No. 54.

Deux onces de limaille de fer; une poignée de rhue, autant de marrube blanc; un quart d'once de racine d'hellebore noir, trois chopines de vin.

Préparez comme le vin du [No. 42]. Une tasse trois fois par jour, une heure avant que de manger.

J'avertis encore que dans les personnes languissantes dès long-tems, il faut travailler à rétablir la santé, & non-pas à pousser les régles; ce qui est pernicieux. Elles reviennent quand la malade est mieux; leur retour suit celui de la santé, & ne doit, ni ne peut souvent le précéder.

No. 55.

D'extrait de cigüe ordinaire, une once. Faites-en des pilules de deux grains, en y ajoutant ce qu'il faut de l'herbe de cigüe en poudre.

L'on commence par une pilule soir & matin, & l'on augmente peu à peu. Il y a des malades qui sont parvenus à en prendre deux dragmes par jour.

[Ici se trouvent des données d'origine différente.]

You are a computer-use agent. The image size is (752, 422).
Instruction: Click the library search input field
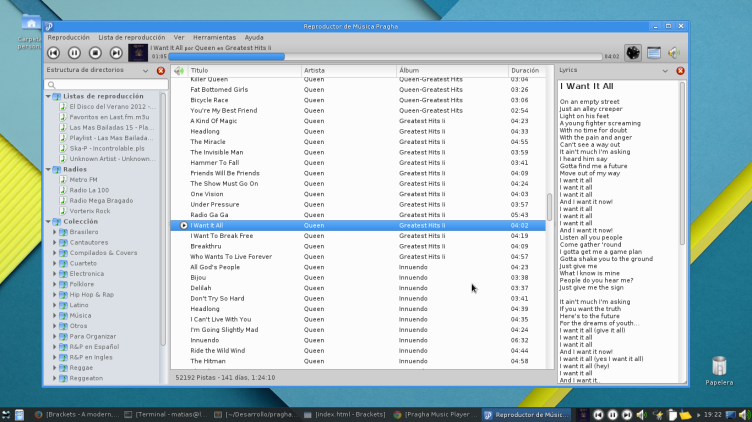point(106,85)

M. Storck, l'un des Médecins de LL. MM. Impériales, après avoir essayé ce remede sur lui-même, a renouvellé l'usage de la grande cigüe en médecine, il y a six ans; & l'on doit lui en avoir une très grande obligation. En y joignant l'application [No. 59], non-seulement il a guéri entre ses mains des cancers confirmés, mais quelques autres maladies, qui, jusqu'à présent, étoient presque incurables. Il y a un très grand nombre de cures opérées par ce remede. Entre mes mains, il a calmé une fois les douleurs, jamais guéri; mais comme nulle part il n'a fait aucun mal, on doit toujours l'essayer. Ne seroit-il que calmant? l'on boit par dessus chaque prise, un verre de quelque boisson tiede & adoucissante. Voyez les Observations sur l'usage interne de la Cigue, chez Didot, 1762.

No. 56.

De limaille de fer, deux onces; de poudre de rhue & d'anis, de chacune demi-once; de miel, ce qu'il faut pour former un opiate assez épais.